'''

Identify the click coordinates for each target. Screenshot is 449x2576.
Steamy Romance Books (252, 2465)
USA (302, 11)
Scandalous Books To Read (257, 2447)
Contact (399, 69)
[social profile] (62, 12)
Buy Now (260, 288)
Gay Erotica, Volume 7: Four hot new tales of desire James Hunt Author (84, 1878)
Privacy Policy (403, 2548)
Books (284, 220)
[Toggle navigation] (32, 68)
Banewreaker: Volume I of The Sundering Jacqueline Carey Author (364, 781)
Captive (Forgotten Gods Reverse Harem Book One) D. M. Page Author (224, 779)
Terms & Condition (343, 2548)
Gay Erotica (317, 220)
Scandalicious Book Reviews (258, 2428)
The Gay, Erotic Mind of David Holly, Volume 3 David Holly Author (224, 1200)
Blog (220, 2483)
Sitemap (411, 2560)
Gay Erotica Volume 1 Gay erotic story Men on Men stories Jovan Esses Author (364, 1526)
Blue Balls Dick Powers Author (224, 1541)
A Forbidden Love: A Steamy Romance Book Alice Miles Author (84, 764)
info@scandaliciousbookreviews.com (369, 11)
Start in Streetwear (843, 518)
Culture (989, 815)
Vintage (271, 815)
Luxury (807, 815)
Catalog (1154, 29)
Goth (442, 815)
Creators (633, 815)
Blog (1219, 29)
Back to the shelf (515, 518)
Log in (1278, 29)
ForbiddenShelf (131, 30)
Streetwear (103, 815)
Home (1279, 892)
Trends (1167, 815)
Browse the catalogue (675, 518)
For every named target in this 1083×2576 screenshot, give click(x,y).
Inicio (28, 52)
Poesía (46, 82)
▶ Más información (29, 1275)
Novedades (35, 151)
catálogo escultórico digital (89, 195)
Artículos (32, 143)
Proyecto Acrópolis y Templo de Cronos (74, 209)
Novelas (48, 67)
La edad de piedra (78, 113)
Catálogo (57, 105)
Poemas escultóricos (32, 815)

'''

**Work order:** Look through the records above for the string "target", then copy every line that has it.

**Result of the task:**
Identify the click coordinates for each target. Screenshot is 449x2576.
For every named target in this 1083×2576 screenshot, give click(x,y).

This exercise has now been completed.